The United Methodist Book of Worship contains an order for the Easter Vigil, a beautiful and moving liturgy that dates back to Christian antiquity. The service, which takes 2 – 3 hours to complete, begins outside with the kindling of a fire, from which the Pascal Candle is lit. The congregation processes inside by candlelight for the opening liturgy and the reading of the Old Testament story of creation and redemption. The readings are interspersed with prayers and psalms (or hymns). Permit me to recommend highly the responsorial chanting of the psalms. Be a monk for a few hours. The chants echoing in the darkness are a taste of heaven. It feels as if one is actually a participant in the great divine drama. The liturgy of the word concludes with readings from the New Testament and a sermon. The service then moves to the sacrament Holy Baptism and a renewal of baptismal vows by the entire congregation. The service concludes with a celebration of Holy Communion and the normal closing elements of worship.

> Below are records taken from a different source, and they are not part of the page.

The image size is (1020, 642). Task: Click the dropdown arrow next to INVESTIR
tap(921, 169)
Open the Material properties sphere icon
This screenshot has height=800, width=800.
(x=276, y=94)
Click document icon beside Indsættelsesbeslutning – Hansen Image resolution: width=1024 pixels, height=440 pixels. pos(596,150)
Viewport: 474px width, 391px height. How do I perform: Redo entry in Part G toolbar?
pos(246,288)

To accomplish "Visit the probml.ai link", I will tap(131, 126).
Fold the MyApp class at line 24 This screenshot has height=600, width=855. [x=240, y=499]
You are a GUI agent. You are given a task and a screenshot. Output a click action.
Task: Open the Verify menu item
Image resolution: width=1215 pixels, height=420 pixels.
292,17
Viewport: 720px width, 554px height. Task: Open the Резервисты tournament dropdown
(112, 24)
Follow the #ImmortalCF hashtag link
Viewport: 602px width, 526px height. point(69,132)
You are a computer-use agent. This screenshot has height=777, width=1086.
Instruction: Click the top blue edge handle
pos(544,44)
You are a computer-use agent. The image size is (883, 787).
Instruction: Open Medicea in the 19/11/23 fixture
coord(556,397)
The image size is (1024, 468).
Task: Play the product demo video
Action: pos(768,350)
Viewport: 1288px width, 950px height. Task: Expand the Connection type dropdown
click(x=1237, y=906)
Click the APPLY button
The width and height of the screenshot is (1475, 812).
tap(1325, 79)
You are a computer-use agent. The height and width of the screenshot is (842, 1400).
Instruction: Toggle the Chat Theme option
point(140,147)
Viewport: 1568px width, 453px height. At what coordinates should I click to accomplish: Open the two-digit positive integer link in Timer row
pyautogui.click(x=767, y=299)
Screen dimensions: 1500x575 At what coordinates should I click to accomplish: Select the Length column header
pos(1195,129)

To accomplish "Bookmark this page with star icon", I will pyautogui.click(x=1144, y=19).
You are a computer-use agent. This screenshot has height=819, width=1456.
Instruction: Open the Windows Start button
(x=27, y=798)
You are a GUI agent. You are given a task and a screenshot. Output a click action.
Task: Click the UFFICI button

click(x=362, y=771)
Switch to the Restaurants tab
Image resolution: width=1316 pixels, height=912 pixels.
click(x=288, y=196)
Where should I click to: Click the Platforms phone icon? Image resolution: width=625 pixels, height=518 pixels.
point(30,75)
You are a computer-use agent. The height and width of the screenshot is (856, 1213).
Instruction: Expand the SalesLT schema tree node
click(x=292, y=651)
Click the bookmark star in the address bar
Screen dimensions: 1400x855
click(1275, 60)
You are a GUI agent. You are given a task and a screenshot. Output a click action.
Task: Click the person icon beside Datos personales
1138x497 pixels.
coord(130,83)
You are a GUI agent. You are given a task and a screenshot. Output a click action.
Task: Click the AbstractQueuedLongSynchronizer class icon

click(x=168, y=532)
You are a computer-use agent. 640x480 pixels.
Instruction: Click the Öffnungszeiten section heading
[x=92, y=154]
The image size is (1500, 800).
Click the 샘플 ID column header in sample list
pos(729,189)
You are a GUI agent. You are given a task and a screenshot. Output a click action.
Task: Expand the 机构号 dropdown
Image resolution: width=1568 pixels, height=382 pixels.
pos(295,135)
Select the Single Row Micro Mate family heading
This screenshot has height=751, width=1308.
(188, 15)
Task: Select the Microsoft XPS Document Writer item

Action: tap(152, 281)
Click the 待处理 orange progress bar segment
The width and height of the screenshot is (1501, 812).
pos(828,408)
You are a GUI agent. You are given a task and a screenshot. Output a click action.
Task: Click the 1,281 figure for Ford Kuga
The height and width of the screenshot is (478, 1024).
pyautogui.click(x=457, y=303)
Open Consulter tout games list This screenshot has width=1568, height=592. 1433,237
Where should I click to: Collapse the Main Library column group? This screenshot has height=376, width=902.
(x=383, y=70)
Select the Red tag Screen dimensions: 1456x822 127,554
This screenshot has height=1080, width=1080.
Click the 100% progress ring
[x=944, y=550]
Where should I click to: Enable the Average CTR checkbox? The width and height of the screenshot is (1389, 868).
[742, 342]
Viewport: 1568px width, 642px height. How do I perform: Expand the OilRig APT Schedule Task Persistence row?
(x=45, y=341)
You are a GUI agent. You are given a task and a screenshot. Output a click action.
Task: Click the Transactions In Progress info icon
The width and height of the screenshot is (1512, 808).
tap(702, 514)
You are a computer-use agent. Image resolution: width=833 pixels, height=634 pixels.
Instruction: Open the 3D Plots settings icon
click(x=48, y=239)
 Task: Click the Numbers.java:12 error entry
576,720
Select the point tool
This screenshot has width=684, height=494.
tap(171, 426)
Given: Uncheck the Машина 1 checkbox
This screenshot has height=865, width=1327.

At the point in the service when Christ’s resurrection is announced, the worship space is illuminated. The visual effect of lighting the darkened sanctuary is always very moving. The chancel that had been stripped bare on Friday is now adorned in beauty. And as the congregation sings a hymn of triumph, everyone rings small bells to celebrate Christ’s victory.
One church I attended conducted each different part of the service in a separate part of the campus: the opening bonfire outside, the readings presented dramatically with visuals in the fellowship hall, the baptism and renewal liturgy in the narthex of the sanctuary and the remainder of the service in the sanctuary itself.
And even though the United Methodist Book of Worship contains a form of this great and ancient form of worship, I have rarely been able to find a United Methodist church that actually offers it. It has been in Lutheran and Anglican churches that I have found this beautiful liturgy being conducted.